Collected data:

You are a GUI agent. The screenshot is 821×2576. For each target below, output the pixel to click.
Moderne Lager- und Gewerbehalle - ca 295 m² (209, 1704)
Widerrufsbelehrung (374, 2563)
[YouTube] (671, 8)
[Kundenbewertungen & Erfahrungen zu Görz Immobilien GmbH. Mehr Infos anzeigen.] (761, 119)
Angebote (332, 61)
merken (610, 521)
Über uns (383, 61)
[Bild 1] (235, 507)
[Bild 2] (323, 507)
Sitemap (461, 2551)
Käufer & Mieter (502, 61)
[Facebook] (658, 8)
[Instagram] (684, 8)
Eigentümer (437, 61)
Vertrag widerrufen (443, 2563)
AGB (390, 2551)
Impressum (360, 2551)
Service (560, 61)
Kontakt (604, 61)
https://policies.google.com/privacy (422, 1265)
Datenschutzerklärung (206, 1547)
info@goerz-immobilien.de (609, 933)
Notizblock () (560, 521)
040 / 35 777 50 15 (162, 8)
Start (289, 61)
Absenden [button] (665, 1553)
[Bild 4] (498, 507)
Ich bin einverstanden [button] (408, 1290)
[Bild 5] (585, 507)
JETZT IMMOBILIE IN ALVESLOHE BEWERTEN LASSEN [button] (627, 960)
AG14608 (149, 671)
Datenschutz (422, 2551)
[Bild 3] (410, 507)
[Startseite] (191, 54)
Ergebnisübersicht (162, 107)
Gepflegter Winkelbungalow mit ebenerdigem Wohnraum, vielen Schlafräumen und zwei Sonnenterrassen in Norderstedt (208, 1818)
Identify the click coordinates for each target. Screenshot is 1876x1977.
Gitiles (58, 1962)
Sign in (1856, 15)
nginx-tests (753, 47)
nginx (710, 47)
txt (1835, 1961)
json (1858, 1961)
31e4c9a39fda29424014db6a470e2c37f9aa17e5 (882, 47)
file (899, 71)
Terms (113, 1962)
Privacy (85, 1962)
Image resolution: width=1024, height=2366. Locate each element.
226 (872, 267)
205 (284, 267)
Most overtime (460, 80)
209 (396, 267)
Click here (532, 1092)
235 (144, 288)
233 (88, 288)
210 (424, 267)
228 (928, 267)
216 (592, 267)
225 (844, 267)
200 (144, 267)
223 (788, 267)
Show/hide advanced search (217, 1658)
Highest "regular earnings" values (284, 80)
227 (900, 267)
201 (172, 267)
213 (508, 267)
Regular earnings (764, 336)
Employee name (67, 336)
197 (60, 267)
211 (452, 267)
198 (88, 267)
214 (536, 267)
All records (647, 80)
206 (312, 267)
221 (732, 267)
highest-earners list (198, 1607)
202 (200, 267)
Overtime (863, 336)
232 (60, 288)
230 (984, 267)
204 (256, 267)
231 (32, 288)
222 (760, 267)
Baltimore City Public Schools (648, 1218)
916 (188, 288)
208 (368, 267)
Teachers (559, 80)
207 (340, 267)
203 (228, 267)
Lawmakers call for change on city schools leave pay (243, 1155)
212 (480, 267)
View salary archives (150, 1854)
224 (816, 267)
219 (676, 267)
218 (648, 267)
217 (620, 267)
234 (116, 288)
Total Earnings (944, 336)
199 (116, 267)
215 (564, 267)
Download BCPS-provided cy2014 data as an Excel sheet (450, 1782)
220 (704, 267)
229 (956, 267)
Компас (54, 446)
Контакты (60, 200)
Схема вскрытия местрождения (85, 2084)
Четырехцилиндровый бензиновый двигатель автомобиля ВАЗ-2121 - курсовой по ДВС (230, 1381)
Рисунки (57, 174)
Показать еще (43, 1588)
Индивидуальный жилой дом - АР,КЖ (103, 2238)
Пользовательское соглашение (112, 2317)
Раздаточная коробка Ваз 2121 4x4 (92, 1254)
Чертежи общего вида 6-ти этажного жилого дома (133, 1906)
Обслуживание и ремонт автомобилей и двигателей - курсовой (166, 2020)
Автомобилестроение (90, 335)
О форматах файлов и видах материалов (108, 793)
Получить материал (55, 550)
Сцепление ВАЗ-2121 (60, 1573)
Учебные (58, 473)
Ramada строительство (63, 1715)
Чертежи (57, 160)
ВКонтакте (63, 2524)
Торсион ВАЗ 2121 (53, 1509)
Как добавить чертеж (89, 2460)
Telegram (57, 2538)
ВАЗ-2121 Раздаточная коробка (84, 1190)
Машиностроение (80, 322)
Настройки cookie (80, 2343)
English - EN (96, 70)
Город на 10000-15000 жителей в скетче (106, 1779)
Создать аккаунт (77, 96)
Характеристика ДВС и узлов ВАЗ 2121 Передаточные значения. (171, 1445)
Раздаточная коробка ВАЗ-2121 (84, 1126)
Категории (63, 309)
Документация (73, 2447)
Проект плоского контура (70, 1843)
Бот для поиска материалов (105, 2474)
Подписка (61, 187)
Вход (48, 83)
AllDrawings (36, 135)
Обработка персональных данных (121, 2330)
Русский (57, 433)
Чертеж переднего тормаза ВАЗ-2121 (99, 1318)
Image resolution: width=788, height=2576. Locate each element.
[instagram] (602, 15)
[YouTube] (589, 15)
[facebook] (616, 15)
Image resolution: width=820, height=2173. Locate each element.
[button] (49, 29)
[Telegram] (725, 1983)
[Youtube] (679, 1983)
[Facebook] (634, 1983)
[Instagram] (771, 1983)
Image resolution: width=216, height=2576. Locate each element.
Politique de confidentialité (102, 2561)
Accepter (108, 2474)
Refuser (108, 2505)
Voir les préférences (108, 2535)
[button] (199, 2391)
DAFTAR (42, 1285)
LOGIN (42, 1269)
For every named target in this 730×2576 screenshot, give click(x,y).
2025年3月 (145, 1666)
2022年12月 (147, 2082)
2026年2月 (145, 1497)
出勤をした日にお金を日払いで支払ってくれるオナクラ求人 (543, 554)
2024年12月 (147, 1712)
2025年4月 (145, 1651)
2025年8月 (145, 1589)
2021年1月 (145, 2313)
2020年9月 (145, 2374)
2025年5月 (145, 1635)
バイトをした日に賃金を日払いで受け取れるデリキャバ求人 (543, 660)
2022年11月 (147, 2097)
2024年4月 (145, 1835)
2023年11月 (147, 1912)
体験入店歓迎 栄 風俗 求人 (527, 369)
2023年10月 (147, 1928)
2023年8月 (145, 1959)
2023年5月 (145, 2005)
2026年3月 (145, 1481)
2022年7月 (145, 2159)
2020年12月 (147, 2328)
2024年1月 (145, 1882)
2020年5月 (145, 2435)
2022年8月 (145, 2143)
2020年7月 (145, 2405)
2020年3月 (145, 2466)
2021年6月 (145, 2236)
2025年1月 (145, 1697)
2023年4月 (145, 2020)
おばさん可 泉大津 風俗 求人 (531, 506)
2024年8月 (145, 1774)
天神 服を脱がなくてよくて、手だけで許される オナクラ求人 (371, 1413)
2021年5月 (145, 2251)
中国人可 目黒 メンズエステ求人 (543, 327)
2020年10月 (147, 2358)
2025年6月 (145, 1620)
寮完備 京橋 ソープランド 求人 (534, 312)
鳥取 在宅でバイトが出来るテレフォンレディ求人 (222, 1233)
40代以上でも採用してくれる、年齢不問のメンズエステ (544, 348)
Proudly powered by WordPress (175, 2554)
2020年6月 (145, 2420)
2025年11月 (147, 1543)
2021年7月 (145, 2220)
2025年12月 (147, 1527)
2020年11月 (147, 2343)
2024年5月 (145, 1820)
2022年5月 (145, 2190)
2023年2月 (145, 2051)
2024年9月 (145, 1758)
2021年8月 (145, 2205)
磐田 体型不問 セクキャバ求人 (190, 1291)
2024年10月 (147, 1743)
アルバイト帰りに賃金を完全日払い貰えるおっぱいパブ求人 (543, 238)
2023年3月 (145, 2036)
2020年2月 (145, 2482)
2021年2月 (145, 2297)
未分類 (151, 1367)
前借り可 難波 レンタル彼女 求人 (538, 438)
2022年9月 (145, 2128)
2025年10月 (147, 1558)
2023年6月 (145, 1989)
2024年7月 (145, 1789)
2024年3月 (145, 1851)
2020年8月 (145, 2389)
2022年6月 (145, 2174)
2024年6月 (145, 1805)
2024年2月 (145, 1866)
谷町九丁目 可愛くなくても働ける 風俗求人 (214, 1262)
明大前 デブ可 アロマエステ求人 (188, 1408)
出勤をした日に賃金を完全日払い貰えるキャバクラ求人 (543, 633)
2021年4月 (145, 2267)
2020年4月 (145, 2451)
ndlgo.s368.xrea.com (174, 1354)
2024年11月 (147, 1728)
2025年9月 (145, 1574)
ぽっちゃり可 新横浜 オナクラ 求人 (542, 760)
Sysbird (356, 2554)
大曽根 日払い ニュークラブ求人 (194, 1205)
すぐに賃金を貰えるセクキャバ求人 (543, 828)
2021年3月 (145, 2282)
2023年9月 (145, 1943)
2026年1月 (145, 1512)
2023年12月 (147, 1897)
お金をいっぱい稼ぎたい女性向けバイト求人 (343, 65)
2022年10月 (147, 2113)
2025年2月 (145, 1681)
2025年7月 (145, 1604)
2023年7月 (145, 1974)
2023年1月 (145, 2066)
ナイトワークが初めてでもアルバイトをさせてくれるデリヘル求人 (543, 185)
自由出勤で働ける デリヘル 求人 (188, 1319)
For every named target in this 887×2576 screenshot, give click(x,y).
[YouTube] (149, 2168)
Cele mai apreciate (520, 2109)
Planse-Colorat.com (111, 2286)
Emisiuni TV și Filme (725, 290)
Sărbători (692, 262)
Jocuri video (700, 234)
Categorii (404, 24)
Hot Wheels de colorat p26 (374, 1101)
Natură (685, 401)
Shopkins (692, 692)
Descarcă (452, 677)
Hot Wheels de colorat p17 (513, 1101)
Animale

◆ Task goal ◆
Which lines above run from the one containing "[Instagram] (684, 8)" down to the one containing "Notizblock () (560, 521)"? Repeat exactly those, both ends included, and nothing else.

◆ Expected answer ◆
[Instagram] (684, 8)
Eigentümer (437, 61)
Vertrag widerrufen (443, 2563)
AGB (390, 2551)
Impressum (360, 2551)
Service (560, 61)
Kontakt (604, 61)
https://policies.google.com/privacy (422, 1265)
Datenschutzerklärung (206, 1547)
info@goerz-immobilien.de (609, 933)
Notizblock () (560, 521)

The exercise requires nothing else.